◆ Provided entries ◆
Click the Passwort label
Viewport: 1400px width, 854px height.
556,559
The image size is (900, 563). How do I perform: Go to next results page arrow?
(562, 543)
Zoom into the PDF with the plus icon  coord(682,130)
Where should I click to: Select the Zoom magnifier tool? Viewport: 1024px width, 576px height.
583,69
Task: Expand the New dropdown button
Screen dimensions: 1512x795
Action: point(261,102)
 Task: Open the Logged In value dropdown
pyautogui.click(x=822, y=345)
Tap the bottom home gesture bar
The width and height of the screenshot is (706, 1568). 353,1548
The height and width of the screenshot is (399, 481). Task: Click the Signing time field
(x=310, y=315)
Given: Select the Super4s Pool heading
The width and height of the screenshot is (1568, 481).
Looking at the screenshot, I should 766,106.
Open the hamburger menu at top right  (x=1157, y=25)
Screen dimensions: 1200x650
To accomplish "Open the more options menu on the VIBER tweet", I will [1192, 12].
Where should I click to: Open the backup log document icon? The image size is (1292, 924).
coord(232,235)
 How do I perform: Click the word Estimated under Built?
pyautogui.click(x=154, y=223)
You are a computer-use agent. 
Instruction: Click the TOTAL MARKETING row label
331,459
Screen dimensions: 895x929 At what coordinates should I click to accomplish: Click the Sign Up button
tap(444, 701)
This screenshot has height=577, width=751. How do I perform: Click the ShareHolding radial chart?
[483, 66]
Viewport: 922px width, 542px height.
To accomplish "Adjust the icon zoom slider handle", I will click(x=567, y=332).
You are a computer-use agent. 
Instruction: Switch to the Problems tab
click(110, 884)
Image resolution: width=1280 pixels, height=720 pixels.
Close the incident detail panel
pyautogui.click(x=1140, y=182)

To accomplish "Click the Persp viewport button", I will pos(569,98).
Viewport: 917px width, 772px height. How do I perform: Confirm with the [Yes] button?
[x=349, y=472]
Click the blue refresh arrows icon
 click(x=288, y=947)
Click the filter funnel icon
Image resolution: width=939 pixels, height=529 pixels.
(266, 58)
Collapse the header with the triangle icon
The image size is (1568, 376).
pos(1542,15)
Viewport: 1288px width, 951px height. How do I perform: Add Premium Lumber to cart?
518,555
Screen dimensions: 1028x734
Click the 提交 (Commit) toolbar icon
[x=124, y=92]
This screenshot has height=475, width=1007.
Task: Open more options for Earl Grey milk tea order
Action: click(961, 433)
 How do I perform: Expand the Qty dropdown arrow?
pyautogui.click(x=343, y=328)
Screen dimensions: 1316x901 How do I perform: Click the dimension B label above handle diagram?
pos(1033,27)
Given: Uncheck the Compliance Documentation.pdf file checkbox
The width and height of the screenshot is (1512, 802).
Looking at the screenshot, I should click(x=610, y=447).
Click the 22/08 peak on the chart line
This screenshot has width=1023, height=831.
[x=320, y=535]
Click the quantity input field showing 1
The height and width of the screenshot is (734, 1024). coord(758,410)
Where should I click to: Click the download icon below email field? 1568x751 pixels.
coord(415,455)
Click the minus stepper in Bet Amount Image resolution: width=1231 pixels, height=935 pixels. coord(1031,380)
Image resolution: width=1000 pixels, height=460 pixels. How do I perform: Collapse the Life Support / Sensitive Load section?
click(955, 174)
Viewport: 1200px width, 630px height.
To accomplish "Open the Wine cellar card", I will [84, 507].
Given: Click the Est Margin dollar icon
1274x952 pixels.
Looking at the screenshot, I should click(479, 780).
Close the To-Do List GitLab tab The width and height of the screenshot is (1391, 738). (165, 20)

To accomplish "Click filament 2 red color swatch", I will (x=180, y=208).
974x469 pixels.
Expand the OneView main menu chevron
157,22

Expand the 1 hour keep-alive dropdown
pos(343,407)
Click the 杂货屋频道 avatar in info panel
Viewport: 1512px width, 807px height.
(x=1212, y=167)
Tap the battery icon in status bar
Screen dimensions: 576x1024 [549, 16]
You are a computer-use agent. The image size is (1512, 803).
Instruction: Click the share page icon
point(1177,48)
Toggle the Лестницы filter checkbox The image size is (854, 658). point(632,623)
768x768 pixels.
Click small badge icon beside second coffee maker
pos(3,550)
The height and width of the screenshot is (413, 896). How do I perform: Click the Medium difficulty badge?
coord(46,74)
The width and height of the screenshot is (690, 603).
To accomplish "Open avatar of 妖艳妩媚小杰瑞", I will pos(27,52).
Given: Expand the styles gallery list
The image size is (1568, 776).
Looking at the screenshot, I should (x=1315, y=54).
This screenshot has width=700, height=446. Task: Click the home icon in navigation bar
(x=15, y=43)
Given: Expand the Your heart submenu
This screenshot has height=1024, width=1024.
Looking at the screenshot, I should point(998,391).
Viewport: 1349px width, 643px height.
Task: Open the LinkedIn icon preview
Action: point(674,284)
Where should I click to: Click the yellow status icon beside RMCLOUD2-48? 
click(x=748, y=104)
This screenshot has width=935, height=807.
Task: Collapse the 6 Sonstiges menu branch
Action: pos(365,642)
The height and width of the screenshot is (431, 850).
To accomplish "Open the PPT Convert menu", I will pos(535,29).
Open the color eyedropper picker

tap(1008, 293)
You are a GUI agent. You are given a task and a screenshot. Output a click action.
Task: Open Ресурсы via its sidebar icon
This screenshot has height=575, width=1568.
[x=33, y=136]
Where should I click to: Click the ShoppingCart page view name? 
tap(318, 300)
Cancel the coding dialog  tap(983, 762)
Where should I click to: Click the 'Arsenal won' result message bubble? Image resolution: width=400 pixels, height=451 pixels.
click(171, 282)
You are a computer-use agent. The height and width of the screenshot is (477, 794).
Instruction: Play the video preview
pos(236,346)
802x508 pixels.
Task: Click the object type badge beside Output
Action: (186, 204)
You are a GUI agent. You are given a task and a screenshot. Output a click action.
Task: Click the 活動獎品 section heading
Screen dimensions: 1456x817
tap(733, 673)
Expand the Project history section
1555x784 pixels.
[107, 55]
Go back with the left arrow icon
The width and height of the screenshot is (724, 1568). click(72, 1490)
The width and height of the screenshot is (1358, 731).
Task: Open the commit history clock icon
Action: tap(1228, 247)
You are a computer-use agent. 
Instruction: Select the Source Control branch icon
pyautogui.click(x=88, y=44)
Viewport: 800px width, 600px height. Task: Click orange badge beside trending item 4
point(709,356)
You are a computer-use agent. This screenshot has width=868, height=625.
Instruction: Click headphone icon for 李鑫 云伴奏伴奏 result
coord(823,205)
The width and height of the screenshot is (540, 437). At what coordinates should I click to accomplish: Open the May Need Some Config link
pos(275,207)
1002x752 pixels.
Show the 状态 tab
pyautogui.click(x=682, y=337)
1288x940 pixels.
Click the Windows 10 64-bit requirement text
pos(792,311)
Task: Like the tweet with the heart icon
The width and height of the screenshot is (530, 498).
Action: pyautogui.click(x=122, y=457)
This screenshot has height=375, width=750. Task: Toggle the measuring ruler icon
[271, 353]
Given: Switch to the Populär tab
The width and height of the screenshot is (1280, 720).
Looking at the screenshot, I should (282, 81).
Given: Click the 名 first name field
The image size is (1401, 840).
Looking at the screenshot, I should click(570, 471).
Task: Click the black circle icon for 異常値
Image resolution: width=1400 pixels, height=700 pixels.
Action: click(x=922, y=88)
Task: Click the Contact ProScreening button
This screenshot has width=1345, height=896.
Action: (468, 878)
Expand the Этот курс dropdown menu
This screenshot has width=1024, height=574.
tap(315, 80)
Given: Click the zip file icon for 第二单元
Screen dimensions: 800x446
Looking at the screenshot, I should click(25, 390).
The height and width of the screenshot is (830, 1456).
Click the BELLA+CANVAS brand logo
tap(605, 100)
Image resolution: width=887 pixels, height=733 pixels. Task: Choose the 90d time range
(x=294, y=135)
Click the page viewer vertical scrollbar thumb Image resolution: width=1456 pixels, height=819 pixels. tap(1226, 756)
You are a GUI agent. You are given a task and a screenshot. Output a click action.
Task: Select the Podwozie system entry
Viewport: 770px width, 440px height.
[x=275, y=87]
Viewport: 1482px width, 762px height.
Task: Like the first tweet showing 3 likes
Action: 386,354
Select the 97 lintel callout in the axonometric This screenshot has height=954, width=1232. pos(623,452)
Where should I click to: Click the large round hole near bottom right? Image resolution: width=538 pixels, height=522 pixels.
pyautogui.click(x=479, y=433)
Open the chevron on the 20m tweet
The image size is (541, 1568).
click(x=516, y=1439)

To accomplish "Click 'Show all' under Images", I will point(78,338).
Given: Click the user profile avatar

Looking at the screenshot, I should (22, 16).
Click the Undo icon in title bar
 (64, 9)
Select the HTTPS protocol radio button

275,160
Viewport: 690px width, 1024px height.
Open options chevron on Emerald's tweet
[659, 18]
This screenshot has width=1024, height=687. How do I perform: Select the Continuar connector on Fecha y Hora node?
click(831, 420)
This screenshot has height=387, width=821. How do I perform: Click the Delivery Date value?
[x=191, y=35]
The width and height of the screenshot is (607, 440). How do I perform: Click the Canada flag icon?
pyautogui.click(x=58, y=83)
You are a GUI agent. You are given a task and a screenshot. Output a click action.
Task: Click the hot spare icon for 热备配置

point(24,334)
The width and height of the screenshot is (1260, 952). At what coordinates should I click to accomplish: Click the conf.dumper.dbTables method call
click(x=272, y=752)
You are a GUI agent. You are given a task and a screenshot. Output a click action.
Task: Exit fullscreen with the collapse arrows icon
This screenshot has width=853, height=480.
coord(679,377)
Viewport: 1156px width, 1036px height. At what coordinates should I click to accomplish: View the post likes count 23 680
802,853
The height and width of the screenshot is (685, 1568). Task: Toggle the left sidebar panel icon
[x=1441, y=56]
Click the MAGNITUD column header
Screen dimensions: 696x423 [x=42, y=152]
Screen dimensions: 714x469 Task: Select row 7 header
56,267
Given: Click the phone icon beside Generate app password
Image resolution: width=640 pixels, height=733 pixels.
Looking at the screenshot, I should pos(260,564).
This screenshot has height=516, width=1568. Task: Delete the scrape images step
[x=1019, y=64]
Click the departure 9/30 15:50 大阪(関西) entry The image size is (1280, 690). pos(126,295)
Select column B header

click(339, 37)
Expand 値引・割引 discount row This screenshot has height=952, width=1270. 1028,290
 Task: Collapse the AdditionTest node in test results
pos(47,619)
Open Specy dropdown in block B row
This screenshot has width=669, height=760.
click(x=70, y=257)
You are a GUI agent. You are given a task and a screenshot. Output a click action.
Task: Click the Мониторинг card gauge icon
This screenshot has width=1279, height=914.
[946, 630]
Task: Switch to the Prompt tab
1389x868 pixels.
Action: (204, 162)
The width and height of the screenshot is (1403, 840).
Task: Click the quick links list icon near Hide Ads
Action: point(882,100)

◆ Do this ◆
Arrange the part of the material that opens with the line containing "Given: Switch to the Populär tab" and closes with the line containing "(x=294, y=135)" as a Markdown table with two columns, Row and Line, giving each line its own numbered row and leaving out blank lines.

◆ Solution for this exercise ◆
| Row | Line |
|---|---|
| 1 | Given: Switch to the Populär tab |
| 2 | The width and height of the screenshot is (1280, 720). |
| 3 | Looking at the screenshot, I should (282, 81). |
| 4 | Given: Click the 名 first name field |
| 5 | The image size is (1401, 840). |
| 6 | Looking at the screenshot, I should click(570, 471). |
| 7 | Task: Click the black circle icon for 異常値 |
| 8 | Image resolution: width=1400 pixels, height=700 pixels. |
| 9 | Action: click(x=922, y=88) |
| 10 | Task: Click the Contact ProScreening button |
| 11 | This screenshot has width=1345, height=896. |
| 12 | Action: (468, 878) |
| 13 | Expand the Этот курс dropdown menu |
| 14 | This screenshot has width=1024, height=574. |
| 15 | tap(315, 80) |
| 16 | Given: Click the zip file icon for 第二单元 |
| 17 | Screen dimensions: 800x446 |
| 18 | Looking at the screenshot, I should click(25, 390). |
| 19 | The height and width of the screenshot is (830, 1456). |
| 20 | Click the BELLA+CANVAS brand logo |
| 21 | tap(605, 100) |
| 22 | Image resolution: width=887 pixels, height=733 pixels. Task: Choose the 90d time range |
| 23 | (x=294, y=135) |